Required work:
Write the listing out again in full. Every character must match.

Data extracts:

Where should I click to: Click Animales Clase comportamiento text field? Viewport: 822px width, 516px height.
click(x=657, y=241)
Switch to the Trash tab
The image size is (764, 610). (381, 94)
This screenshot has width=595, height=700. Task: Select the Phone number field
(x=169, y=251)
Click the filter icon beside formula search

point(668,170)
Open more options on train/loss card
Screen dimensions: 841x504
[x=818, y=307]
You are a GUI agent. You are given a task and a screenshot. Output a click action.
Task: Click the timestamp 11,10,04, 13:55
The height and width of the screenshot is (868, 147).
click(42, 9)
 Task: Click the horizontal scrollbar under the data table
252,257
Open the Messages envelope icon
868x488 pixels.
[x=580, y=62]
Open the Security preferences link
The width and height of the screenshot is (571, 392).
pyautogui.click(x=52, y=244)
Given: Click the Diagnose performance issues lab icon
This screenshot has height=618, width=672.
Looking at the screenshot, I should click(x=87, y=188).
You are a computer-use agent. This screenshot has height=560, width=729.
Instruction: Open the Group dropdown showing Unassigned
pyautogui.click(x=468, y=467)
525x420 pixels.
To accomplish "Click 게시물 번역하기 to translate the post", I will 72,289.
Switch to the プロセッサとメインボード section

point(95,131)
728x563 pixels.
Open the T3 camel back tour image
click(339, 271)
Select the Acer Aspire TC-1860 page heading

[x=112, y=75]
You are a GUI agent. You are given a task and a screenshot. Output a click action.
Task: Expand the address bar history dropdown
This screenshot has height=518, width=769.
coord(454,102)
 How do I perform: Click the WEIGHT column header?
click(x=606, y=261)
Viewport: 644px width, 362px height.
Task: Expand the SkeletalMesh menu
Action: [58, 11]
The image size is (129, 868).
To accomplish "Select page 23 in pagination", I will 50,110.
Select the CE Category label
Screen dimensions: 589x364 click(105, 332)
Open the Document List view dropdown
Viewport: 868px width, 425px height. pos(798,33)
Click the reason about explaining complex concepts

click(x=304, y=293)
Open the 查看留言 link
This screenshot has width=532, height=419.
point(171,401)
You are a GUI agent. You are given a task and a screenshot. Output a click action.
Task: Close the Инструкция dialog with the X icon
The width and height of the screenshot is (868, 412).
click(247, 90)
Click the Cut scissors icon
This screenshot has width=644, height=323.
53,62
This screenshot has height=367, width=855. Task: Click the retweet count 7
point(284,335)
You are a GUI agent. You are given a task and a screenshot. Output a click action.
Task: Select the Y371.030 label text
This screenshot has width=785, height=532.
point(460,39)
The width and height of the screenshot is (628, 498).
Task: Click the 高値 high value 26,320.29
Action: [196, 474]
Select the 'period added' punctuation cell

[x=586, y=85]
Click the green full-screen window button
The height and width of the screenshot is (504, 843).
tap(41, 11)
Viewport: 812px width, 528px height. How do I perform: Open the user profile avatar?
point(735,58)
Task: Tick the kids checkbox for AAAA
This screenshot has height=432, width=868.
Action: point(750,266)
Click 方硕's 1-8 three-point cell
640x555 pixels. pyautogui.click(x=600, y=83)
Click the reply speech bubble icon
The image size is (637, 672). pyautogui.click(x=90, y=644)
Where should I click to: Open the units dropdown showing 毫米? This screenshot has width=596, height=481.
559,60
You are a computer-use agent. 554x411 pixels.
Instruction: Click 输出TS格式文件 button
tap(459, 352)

The completed task:
Where should I click to: Click Animales Clase comportamiento text field? Viewport: 822px width, 516px height.
click(x=657, y=241)
Switch to the Trash tab
The image size is (764, 610). (381, 94)
This screenshot has width=595, height=700. Task: Select the Phone number field
(x=169, y=251)
Click the filter icon beside formula search

point(668,170)
Open more options on train/loss card
Screen dimensions: 841x504
[x=818, y=307]
You are a GUI agent. You are given a task and a screenshot. Output a click action.
Task: Click the timestamp 11,10,04, 13:55
The height and width of the screenshot is (868, 147).
click(42, 9)
 Task: Click the horizontal scrollbar under the data table
252,257
Open the Messages envelope icon
868x488 pixels.
[x=580, y=62]
Open the Security preferences link
The width and height of the screenshot is (571, 392).
pyautogui.click(x=52, y=244)
Given: Click the Diagnose performance issues lab icon
This screenshot has height=618, width=672.
Looking at the screenshot, I should click(x=87, y=188).
You are a computer-use agent. This screenshot has height=560, width=729.
Instruction: Open the Group dropdown showing Unassigned
pyautogui.click(x=468, y=467)
525x420 pixels.
To accomplish "Click 게시물 번역하기 to translate the post", I will 72,289.
Switch to the プロセッサとメインボード section

point(95,131)
728x563 pixels.
Open the T3 camel back tour image
click(339, 271)
Select the Acer Aspire TC-1860 page heading

[x=112, y=75]
You are a GUI agent. You are given a task and a screenshot. Output a click action.
Task: Expand the address bar history dropdown
This screenshot has height=518, width=769.
coord(454,102)
 How do I perform: Click the WEIGHT column header?
click(x=606, y=261)
Viewport: 644px width, 362px height.
Task: Expand the SkeletalMesh menu
Action: [58, 11]
The image size is (129, 868).
To accomplish "Select page 23 in pagination", I will 50,110.
Select the CE Category label
Screen dimensions: 589x364 click(105, 332)
Open the Document List view dropdown
Viewport: 868px width, 425px height. pos(798,33)
Click the reason about explaining complex concepts

click(x=304, y=293)
Open the 查看留言 link
This screenshot has width=532, height=419.
point(171,401)
You are a GUI agent. You are given a task and a screenshot. Output a click action.
Task: Close the Инструкция dialog with the X icon
The width and height of the screenshot is (868, 412).
click(247, 90)
Click the Cut scissors icon
This screenshot has width=644, height=323.
53,62
This screenshot has height=367, width=855. Task: Click the retweet count 7
point(284,335)
You are a GUI agent. You are given a task and a screenshot. Output a click action.
Task: Select the Y371.030 label text
This screenshot has width=785, height=532.
point(460,39)
The width and height of the screenshot is (628, 498).
Task: Click the 高値 high value 26,320.29
Action: [196, 474]
Select the 'period added' punctuation cell

[x=586, y=85]
Click the green full-screen window button
The height and width of the screenshot is (504, 843).
tap(41, 11)
Viewport: 812px width, 528px height. How do I perform: Open the user profile avatar?
point(735,58)
Task: Tick the kids checkbox for AAAA
This screenshot has height=432, width=868.
Action: point(750,266)
Click 方硕's 1-8 three-point cell
640x555 pixels. pyautogui.click(x=600, y=83)
Click the reply speech bubble icon
The image size is (637, 672). pyautogui.click(x=90, y=644)
Where should I click to: Open the units dropdown showing 毫米? This screenshot has width=596, height=481.
559,60
You are a computer-use agent. 554x411 pixels.
Instruction: Click 输出TS格式文件 button
tap(459, 352)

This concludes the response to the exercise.